Николь раздраженно выдохнула:
— Тогда почему ты не веришь Библии?
— В твоих словах нет смысла, — заметил я. — Евреи верят Библии.
— Судя по тому, что я слышала, — нет. — Она улыбнулась мне, демонстрируя идеальные зубы. — В любом случае, тебе, наверное, следует прямо спросить Корнелия Грейвса, сколько ему лет. Если только ты не боишься того, что он может сказать.
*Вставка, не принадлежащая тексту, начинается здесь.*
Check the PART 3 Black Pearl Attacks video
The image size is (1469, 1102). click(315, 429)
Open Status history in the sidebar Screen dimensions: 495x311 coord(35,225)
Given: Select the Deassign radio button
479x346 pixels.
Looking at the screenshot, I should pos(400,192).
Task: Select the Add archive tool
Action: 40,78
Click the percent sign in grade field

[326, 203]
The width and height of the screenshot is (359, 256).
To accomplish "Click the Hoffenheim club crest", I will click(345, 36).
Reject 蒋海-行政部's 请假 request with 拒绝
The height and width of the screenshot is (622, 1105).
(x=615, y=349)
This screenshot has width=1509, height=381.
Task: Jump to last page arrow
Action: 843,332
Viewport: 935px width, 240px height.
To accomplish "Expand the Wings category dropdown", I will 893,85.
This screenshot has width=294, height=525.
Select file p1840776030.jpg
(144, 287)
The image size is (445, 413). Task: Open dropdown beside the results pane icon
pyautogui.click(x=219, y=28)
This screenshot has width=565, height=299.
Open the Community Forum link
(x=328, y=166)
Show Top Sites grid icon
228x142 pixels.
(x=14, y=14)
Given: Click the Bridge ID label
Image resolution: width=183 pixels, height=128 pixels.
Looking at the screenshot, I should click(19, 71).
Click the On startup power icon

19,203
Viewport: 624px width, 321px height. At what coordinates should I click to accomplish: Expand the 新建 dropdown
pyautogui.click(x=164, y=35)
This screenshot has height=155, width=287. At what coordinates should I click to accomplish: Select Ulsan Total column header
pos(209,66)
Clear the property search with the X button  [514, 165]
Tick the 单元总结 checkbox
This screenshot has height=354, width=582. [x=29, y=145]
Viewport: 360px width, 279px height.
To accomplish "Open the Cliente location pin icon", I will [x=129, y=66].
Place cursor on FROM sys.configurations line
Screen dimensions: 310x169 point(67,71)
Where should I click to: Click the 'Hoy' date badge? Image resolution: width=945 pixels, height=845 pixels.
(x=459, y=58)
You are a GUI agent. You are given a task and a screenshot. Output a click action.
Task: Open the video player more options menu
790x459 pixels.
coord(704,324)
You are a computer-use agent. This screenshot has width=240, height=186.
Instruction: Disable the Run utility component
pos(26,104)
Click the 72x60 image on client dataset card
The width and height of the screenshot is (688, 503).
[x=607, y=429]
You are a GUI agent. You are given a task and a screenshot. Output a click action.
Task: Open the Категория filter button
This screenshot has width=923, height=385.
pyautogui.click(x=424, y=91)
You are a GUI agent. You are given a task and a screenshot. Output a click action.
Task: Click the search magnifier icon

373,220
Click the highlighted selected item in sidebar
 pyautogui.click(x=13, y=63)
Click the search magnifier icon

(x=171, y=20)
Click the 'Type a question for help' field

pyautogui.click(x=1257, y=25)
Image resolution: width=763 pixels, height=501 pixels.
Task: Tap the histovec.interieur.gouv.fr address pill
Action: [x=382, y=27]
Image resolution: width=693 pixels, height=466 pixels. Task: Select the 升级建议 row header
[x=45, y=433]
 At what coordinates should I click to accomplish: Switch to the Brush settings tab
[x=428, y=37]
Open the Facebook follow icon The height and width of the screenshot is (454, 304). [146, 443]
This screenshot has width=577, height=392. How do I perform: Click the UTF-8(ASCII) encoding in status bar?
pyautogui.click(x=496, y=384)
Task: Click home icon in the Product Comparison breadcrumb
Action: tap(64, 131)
Вечером в пятницу я сидел за письменным столом в своей комнате и заканчивал перевод шестой части «Энеиды». Николь подсунула записку мне под дверь. В центре ярко разукрашенного явно не типографским способом листа бумаги было написано ее почерком: «Эрик, в „Горошине“ проходит фестиваль фильмов Кубрика. Тебе это должно понравиться. Заходи, если хочешь. Я никогда не видела „Заводной апельсин“».
Николь казалась естественным входным билетом в сексуальную жизнь университета. Но в моем случае, ее агрессивность оказалась не к месту. У меня не было опыта с противоположным полом. Я всего один раз поцеловал девочку в школе, в предпоследнем классе, во время единственной вечеринки, на которую пошел за четыре года. Девочка оказалась у нас по программе обмена учениками и приехала из Салоников. Она плакала весь вечер у меня на плече, рассказывая о том, как скучает по дому и как холодно в Нью-Джерси. Гречанка говорила, как ненавидит машины, асфальтированные черные улицы и здания, которые все выглядят одинаково. Мне было ее жаль, что и понятно — я тоже скучал по дому.
Мы разговаривали несколько часов, а ближе к концу вечера я наклонил голову и поцеловал ее в пухлые губы, перебив на середине фразы. Отчасти это было сексуальным экспериментом, а отчасти — жалостью. Мне подумалось, что ее знания английского недостаточно, чтобы выразить всю глубину чувств. А я немного знал только древнегреческий — после двух лет самостоятельного изучения. Вероятно, этот язык звучал бы странно и архаично для современного человека.